EXERCISE BRIEF: Go through the records and extract every line with the word "computer".

■ ■ ■ ■

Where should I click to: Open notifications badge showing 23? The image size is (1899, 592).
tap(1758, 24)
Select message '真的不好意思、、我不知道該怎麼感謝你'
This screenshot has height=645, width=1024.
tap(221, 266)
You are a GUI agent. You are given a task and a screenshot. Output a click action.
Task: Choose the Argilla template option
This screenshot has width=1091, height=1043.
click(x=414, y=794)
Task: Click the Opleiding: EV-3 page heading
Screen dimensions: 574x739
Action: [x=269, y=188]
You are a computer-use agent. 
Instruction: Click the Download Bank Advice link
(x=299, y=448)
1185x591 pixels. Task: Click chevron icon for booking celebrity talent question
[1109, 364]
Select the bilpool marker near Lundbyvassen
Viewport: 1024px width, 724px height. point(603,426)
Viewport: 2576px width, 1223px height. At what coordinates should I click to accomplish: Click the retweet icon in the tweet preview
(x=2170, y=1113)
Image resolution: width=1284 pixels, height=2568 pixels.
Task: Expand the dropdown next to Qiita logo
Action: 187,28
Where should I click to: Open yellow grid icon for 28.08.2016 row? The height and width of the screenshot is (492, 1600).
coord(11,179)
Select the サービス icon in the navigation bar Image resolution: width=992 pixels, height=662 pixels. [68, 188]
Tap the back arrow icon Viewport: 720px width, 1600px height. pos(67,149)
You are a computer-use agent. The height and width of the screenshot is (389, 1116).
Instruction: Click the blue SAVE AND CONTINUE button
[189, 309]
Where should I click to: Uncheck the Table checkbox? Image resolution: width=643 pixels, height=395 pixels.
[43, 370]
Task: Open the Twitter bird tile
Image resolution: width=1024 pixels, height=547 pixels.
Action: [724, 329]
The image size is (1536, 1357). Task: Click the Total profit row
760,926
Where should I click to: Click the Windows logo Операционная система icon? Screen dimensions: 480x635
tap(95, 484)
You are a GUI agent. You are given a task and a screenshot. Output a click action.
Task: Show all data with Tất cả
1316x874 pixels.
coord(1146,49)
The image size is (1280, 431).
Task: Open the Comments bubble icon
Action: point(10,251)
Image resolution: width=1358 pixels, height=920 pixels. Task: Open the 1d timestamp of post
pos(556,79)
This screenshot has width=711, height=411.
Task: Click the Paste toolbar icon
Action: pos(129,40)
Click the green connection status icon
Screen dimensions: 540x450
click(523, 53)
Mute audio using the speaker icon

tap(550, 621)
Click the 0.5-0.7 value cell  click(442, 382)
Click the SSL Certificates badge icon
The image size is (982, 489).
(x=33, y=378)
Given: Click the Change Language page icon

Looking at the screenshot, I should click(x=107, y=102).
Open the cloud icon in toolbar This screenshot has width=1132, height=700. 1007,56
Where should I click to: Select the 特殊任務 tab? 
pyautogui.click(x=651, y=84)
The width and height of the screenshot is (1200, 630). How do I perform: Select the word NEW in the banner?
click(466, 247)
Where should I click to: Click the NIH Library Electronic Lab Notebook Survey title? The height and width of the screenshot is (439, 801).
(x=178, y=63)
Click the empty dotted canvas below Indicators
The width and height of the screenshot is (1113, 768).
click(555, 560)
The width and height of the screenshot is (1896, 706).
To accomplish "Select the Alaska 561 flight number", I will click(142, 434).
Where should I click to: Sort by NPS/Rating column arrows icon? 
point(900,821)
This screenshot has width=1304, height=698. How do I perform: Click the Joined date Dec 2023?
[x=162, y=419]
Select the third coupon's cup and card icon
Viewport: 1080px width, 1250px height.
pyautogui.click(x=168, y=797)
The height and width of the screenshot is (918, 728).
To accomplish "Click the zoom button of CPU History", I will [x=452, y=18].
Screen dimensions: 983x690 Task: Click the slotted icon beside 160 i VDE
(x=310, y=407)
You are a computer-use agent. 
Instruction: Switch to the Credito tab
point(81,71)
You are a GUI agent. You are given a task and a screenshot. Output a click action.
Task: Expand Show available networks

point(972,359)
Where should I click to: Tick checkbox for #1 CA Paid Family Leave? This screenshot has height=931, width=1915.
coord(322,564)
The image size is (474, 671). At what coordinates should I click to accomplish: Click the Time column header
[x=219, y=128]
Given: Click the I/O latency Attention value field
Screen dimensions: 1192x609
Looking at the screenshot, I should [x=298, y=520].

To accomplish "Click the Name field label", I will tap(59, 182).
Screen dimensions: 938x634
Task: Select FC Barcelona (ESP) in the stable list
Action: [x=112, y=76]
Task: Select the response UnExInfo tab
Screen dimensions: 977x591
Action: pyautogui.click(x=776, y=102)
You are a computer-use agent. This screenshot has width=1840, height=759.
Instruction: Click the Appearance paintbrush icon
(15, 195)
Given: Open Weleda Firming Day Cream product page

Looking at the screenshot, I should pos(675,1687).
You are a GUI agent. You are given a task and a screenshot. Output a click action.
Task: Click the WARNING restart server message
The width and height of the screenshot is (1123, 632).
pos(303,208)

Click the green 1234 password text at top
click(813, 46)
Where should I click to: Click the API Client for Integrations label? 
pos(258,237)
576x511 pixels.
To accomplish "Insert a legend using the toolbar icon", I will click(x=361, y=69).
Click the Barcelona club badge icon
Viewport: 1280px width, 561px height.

■ ■ ■ ■

YOUR SOLUTION:
You are a computer-use agent. 
You are a computer-use agent. The height and width of the screenshot is (389, 1116).
You are a computer-use agent. 
You are a computer-use agent. This screenshot has width=1840, height=759.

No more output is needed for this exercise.